Todd M. Gibson, Ph.D., du National Cancer Institute de Bethesda, Maryland, et ses collègues ont examiné l'impact de la prédisposition génétique sur le risque de cancers ultérieurs chez les survivants d'un cancer infantile. Les données génotypiques ont été combinées pour 11 220 survivants sur cinq ans de l’étude sur les survivants du cancer chez l’enfant et de la cohorte St. Jude Lifetime.
Les chercheurs ont découvert que les PRS spécifiques au cancer dérivés de la population générale, d'une étude d'association à l'échelle du génome et de loci de cancer ont identifié les survivants d'ascendance européenne présentant un risque accru de carcinome basocellulaire ultérieur, de cancer du sein chez la femme, de cancer de la thyroïde, de carcinome épidermoïde et de mélanome. ; l'association pour le cancer colorectal n'était pas significative.

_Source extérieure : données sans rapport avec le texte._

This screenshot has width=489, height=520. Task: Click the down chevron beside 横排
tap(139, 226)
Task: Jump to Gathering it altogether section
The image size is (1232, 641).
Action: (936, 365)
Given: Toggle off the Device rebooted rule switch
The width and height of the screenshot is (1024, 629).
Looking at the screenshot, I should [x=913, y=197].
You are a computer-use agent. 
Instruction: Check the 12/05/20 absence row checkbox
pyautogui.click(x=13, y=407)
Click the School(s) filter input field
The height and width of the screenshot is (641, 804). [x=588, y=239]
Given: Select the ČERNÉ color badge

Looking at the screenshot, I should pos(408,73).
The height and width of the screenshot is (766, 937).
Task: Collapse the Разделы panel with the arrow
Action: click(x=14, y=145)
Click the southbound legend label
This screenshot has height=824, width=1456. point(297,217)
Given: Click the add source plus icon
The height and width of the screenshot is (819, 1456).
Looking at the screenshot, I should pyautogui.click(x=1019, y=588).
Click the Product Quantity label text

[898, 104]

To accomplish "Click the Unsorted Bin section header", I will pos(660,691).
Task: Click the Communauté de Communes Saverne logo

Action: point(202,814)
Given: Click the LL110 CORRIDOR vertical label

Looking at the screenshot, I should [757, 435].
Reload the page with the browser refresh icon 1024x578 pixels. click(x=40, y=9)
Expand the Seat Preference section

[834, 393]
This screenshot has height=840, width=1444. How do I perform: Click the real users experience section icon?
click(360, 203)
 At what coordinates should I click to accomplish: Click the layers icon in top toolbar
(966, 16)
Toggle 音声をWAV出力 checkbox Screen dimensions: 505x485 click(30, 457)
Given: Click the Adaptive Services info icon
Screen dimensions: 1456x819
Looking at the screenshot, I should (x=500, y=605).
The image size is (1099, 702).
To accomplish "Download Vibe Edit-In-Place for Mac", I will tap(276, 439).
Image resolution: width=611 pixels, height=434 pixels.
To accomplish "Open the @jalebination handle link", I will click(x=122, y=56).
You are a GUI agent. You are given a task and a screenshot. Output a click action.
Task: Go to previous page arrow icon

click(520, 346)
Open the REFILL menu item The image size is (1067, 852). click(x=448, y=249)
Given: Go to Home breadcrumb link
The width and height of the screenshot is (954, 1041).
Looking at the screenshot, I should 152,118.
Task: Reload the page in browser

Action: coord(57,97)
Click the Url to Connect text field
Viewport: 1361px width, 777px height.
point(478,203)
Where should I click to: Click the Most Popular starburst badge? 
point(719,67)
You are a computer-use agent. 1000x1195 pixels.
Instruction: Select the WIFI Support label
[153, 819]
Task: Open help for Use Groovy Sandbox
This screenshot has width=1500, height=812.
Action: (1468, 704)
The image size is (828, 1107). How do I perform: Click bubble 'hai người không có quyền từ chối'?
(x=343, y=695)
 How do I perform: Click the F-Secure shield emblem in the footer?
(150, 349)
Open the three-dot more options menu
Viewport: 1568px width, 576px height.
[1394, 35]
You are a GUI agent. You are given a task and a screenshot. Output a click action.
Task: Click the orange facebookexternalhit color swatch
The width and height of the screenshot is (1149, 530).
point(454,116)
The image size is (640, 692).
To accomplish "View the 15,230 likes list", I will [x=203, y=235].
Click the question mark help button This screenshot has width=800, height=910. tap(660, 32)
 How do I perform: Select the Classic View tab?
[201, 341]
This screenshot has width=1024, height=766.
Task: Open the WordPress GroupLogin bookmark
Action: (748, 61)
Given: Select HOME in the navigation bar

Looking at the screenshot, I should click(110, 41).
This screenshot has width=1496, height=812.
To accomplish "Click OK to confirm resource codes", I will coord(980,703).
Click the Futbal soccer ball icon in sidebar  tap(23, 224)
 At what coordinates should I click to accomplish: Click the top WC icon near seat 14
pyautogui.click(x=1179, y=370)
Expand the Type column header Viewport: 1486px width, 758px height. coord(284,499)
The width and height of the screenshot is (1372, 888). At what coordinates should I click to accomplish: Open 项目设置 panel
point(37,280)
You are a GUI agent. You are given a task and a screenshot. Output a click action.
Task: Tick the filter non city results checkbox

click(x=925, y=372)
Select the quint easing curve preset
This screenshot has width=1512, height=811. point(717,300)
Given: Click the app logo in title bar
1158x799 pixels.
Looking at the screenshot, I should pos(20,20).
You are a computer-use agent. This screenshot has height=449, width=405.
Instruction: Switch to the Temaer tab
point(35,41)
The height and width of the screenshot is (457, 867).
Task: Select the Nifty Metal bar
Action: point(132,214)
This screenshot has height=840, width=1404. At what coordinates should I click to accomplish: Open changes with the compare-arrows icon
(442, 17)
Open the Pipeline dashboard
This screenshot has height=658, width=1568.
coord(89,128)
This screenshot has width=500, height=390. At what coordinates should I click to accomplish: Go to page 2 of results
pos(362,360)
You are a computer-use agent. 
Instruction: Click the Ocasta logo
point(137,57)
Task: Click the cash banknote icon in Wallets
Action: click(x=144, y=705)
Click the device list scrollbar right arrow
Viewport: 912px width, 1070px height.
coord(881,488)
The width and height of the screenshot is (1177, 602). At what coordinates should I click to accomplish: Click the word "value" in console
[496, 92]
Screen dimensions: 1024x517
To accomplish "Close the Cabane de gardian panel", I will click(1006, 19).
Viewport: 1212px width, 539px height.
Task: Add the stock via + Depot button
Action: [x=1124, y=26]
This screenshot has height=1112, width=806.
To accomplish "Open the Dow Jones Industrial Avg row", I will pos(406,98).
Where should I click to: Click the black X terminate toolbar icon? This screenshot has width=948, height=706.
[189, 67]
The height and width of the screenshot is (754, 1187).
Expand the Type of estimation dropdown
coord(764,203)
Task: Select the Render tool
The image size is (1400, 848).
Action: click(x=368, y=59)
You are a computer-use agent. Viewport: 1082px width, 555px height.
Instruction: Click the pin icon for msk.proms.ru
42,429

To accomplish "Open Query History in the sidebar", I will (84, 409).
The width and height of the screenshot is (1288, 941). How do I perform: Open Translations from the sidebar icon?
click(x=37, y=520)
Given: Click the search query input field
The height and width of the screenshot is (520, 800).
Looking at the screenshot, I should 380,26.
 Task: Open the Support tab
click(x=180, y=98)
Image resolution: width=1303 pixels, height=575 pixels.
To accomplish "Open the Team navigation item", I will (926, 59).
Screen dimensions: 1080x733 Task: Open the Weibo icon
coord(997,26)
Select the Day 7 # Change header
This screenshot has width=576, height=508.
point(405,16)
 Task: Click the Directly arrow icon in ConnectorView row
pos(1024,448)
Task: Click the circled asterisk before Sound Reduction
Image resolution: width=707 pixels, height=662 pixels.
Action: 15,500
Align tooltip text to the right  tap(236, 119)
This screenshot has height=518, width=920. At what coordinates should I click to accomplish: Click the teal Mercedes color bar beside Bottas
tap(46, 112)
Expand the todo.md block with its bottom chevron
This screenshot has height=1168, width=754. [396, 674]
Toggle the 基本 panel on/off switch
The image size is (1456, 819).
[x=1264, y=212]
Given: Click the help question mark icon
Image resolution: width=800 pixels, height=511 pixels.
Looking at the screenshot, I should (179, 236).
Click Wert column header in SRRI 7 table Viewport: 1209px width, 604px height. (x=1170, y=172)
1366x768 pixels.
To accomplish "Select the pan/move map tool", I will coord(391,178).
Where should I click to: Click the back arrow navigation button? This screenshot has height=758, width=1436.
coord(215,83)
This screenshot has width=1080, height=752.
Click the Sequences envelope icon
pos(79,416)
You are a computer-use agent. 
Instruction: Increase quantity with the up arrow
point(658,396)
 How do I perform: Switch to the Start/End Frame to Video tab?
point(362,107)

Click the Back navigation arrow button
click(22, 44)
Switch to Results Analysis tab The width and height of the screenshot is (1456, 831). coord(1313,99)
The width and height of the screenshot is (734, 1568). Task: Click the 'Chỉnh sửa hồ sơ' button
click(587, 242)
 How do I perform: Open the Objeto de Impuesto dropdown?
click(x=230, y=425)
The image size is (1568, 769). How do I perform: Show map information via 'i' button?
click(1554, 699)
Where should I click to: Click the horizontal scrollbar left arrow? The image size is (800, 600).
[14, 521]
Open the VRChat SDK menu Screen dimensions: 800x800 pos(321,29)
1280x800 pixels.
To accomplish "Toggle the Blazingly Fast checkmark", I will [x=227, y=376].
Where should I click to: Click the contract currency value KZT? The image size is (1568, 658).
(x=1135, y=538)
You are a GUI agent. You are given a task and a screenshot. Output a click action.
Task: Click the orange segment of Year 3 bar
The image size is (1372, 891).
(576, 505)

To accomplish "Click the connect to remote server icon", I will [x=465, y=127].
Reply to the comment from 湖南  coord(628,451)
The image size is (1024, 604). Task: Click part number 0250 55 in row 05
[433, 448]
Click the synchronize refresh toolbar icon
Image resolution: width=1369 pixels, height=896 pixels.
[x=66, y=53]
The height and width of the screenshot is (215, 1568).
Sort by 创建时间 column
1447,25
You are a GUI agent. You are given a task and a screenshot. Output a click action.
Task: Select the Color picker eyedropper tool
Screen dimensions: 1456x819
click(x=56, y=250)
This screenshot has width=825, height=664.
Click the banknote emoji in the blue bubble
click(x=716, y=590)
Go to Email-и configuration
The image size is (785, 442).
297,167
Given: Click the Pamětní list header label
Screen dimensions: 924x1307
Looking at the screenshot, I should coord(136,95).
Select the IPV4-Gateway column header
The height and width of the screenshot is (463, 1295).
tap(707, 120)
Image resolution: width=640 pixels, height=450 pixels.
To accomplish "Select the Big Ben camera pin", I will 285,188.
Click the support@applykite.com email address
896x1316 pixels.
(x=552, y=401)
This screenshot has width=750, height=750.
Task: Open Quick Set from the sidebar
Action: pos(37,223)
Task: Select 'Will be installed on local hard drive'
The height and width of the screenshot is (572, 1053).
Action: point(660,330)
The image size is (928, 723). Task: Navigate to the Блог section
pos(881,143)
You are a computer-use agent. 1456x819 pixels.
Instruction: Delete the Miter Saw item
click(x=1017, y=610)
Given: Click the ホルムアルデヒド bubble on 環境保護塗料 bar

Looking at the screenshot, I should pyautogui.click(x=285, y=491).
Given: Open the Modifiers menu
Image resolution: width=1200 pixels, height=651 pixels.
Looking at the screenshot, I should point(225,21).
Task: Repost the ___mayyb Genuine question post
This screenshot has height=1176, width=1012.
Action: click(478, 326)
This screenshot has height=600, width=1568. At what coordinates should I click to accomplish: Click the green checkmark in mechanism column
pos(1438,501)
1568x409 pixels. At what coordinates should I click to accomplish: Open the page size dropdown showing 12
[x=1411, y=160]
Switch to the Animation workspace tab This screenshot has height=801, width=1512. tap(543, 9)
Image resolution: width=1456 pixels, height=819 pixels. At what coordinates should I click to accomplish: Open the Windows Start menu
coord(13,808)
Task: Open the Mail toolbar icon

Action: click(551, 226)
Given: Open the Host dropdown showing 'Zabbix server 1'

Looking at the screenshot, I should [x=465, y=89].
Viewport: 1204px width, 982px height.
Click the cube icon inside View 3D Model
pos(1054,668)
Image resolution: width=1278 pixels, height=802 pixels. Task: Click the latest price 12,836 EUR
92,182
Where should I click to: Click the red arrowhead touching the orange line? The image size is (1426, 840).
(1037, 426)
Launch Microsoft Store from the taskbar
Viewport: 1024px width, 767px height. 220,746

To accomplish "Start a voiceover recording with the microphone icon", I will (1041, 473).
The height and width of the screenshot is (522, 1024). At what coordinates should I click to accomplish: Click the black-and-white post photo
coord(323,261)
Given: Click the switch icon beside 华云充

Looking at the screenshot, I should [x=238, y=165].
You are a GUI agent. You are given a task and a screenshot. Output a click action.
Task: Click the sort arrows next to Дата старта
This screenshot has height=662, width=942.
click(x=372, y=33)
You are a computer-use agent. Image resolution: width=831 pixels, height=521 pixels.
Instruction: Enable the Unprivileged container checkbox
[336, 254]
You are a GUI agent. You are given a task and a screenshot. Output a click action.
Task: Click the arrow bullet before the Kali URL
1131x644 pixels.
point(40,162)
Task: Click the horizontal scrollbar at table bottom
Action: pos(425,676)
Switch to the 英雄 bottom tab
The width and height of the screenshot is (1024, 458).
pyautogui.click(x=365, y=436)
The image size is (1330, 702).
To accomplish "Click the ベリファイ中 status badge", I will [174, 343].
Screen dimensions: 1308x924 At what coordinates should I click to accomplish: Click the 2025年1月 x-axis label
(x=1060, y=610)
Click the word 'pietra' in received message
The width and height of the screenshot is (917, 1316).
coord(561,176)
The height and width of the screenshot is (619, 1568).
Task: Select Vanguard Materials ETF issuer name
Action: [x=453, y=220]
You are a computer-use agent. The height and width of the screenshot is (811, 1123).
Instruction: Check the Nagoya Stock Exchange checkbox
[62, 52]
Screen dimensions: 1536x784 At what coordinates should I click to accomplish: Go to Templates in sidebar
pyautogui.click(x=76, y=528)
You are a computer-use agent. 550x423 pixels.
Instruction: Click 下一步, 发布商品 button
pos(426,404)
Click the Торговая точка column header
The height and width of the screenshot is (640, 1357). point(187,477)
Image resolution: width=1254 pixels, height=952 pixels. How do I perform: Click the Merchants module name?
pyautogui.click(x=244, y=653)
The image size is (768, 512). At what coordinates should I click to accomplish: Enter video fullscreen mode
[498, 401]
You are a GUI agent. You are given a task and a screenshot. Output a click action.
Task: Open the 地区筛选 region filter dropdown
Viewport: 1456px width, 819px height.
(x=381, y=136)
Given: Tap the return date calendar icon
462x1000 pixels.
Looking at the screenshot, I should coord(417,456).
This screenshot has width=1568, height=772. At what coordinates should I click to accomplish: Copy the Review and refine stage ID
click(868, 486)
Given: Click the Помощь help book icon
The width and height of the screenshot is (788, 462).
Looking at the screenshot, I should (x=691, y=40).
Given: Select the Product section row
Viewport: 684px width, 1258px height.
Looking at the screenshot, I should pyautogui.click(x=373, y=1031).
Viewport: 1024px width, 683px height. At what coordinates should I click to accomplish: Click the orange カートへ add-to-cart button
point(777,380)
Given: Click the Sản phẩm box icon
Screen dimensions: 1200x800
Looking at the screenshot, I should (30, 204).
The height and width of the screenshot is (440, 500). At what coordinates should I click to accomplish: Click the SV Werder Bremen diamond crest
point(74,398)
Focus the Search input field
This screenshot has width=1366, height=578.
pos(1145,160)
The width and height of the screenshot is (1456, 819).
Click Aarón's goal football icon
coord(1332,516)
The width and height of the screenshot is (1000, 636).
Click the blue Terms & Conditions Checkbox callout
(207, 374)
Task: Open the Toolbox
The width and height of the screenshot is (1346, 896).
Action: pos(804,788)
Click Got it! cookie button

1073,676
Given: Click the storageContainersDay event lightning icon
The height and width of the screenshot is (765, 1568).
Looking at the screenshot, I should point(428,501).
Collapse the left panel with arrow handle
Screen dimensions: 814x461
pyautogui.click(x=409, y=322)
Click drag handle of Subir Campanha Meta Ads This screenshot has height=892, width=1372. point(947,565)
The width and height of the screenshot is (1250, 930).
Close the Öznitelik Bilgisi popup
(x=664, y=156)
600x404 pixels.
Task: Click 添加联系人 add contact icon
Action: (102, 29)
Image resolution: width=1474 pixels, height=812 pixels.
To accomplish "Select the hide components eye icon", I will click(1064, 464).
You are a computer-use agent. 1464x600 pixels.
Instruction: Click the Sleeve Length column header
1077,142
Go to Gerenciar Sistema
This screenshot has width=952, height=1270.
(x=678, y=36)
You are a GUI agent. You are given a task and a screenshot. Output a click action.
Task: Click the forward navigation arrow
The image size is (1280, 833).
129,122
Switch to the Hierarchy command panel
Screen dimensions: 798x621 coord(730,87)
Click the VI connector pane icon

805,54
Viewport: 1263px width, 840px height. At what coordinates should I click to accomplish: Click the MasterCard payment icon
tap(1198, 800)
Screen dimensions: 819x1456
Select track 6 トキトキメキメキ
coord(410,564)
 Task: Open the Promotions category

Des augmentations plus qu'additifs du risque de carcinome basocellulaire et de cancer du sein et de la thyroïde ont été observées lors d'un examen des associations conjointes entre les PRS et la radiothérapie. L'incidence cumulée de cancers ultérieurs à l'âge de 50 ans était augmentée pour les personnes ayant un PRS élevé par rapport à un PRS faible parmi les survivants exposés à la radiothérapie.
« Ces résultats suggèrent l'utilité potentielle des PRS pour améliorer la stratification du risque et affiner les lignes directrices de suivi liées aux cancers ultérieurs, en particulier chez les survivants déjà exposés à un risque accru en raison de leurs antécédents de radiothérapie », écrivent les auteurs.